そのため、1950年代の終わりには毛沢東はカムとアムドの仏教徒による反乱をできるだけ残虐に弾圧するよう命じ、僧院を爆撃して、神聖な仏像を破壊させただけでなく、ラサで暴動が起きることを期待して、政治的チベットの中国共産党の代表者と諜報員に挑発を拡大するよう指示した。1958年6月24日、毛沢東は機密文書のなかで、中国共産党は「チベットでの大規模な反乱を期待していて、規模は大きければ大きいほど好ましい」と述べていた。
挑発のなかには、中国共産党がダライ・ラマを誘拐し、北京に連行するという噂を広める行為もあった。この作戦は功を奏し、若きダライ・ラマが1959年3月10日に中国軍の司令部で行われる中国舞踊のショーへの招待を受けると、中国共産党が誘拐を実施するという噂が山火事のようにラサで広がっていった。大勢の群衆がノルブリンカにあったダライ・ラマの住居に集結した。中国軍司令部を訪問させないようにするためだ。中国軍に対して発砲は一発も行われず、初日の抗議活動の犠牲者は群衆に見つかり、殺害された中国共産党寄りの政治家のみであったが、群衆は反毛のスローガンを叫んだ。

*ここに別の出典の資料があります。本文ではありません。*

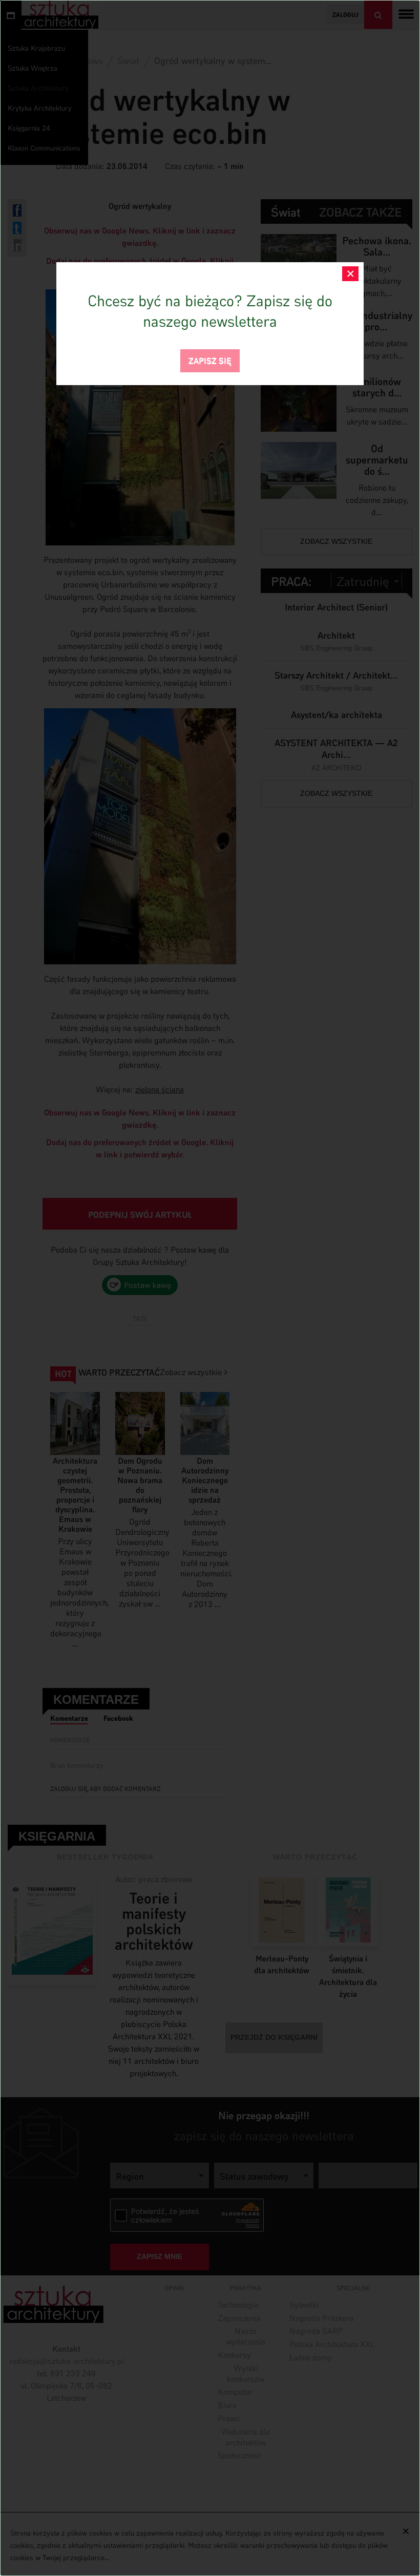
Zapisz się (210, 360)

しかし、チベットの住民と、国際社会全般(中国人の「お友達」を信頼せず、常に諜報活動を行っていたソ連とインドを除く)に気づかれることなく、毛沢東は既に国共内戦と朝鮮戦争を経験した有能な戦士から成る強力な軍隊を作って政治的チベットのすぐ外側に配置し、侵攻の詳しい計画を練っていた。これは、毛沢東がたとえ何が起きようとも3月10日以前のチベット侵攻を決断していた証拠といえる。3月10日から20日にかけてラサでは緊張が頂点に達した。中国軍はチベットの歴史ある宮殿や僧院を砲撃する準備が整っていることを公然と誇示した。ゲリラ組織のチュシ・ガンドゥクが山岳地帯からラサに到着したが、これも毛沢東が望んでいたことである。毛沢東はこれを、ネズミを広い場所におびきだし、皆殺しにする「昔の中国の作戦」と呼んでいた。ラサでは19世紀のライフルや大砲しか入手できなかったが、僧侶や市民もこれらの旧式の武器で武装した。

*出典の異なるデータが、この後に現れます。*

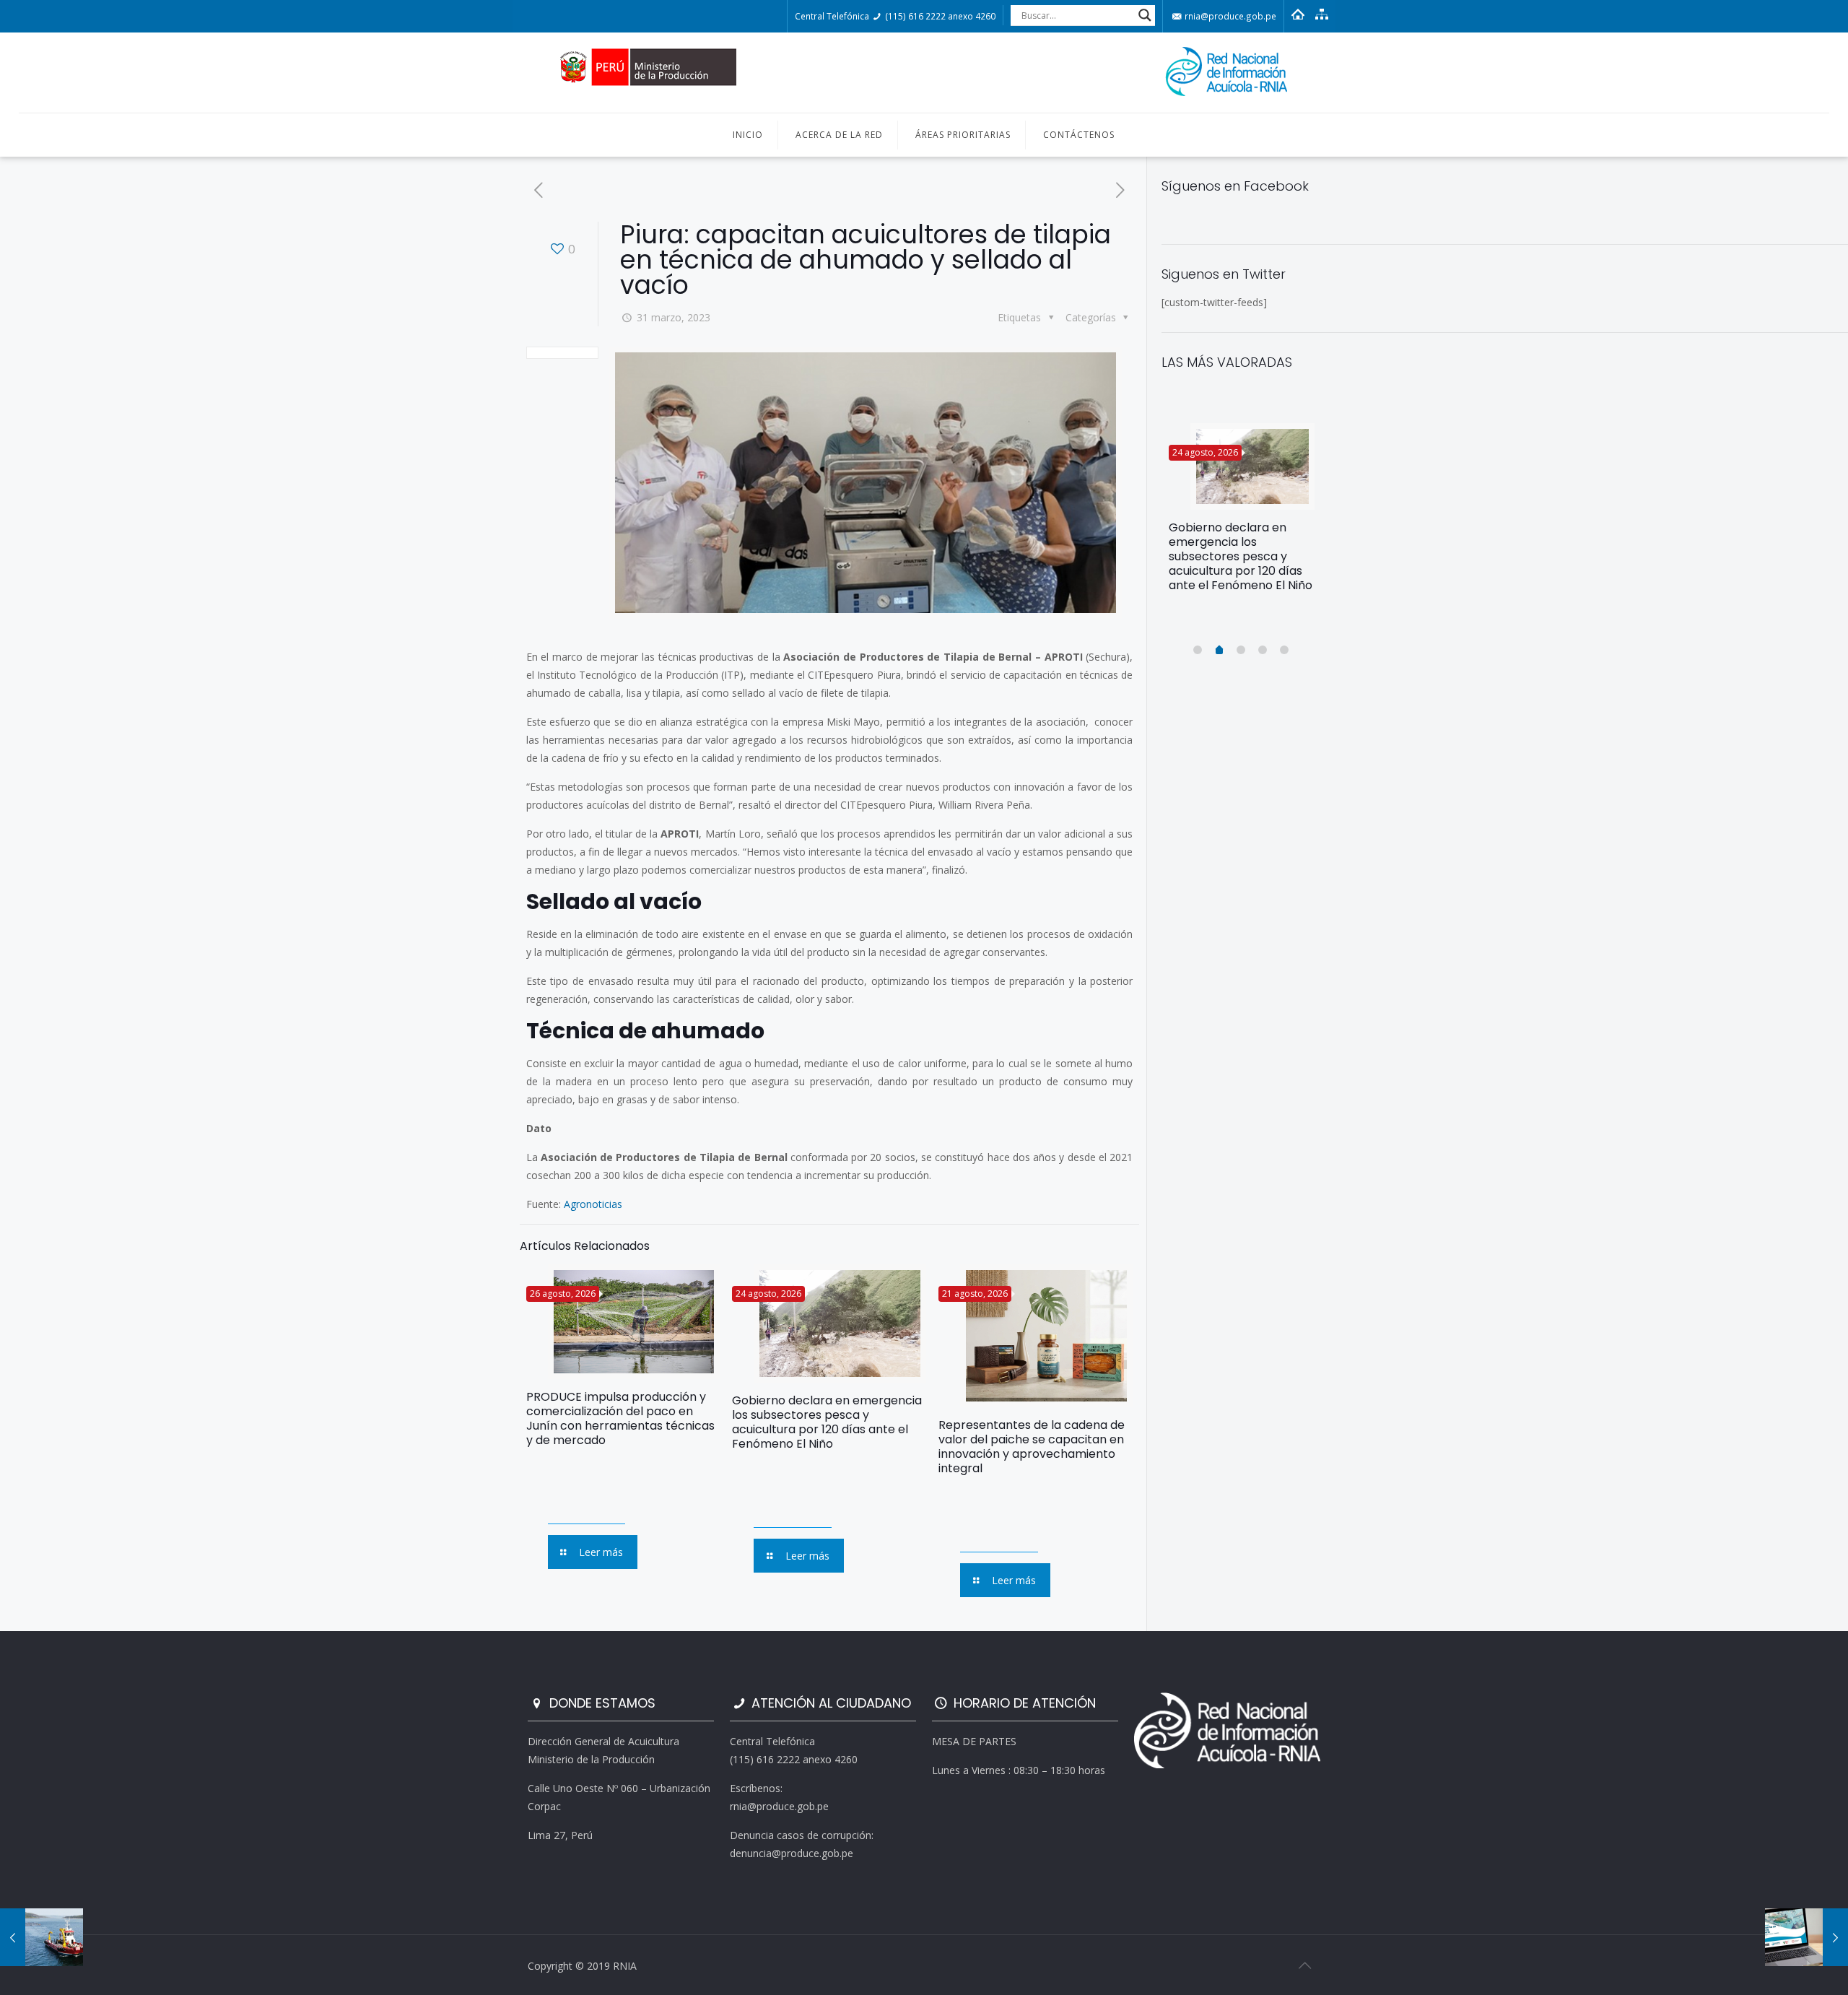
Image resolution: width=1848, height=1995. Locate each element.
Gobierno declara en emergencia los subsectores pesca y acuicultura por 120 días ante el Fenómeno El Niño (827, 1422)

ダライ・ラマはまだ交渉が可能だと考え、中国軍の司令官に謙虚な手紙をしたためたものの、毛沢東は「自己防衛」を国際社会に訴えるため、チベット側が「先に発砲」するのを待ってから、攻撃を仕掛けるよう指示を出していた。しかし、毛沢東の期待通りにはいかなかった。ラサの中国軍の司令官であった譚冠三(タン・グアンサン)将軍(1908–1985)は脅威を感じ、想定していたチベット側の発砲を待つことも、中国からラサに向かっていた援兵を待つこともなく、3月20日に後にチベット動乱と呼ばれることになる行動を起こした。譚将軍は複数のチベットの寺院と離宮ノルブリンカを含む歴史的建造物を砲撃し、チベット軍の兵士や民兵、自分の身を守ろうとした市民を容赦なく殺害した。寛容な態度を示すことは稀な毛沢東だが、中央政府の指示を受けずに行動を起こした譚将軍に罰を与えず、チベットの抵抗の息の根を止めた残忍なやり方を称賛した。しかし、譚将軍とチベットの主な協力者たちは、文化大革命 中にこの過去の罪のツケを払うことになった。譚将軍は迫害を受けたものの、何とか生き延び、後に名誉は回復された。一方、チベット動乱の際にチベットにいた中国共産党のその他の主な重要な人々は全員処刑された。
チベット動乱は4日間で終わった。中国軍が旧式の武器を持つ農民や僧侶を駆逐するのは簡単であった。ただし、チベット側は、ダライ・ラマをどうにかインドへ安全に亡命させることだけは成しえた。ダライ・ラマは今もインドに留まっている。チベット人の犠牲者数は、軍事機密として今でも厳重に秘されているが、数千人に達すると考えられている(ただし、中国のプロパガンダは数百人程度と主張している)。おびただしい数のチベット人が逮捕および追放され、刑務所内で死亡した者もいる。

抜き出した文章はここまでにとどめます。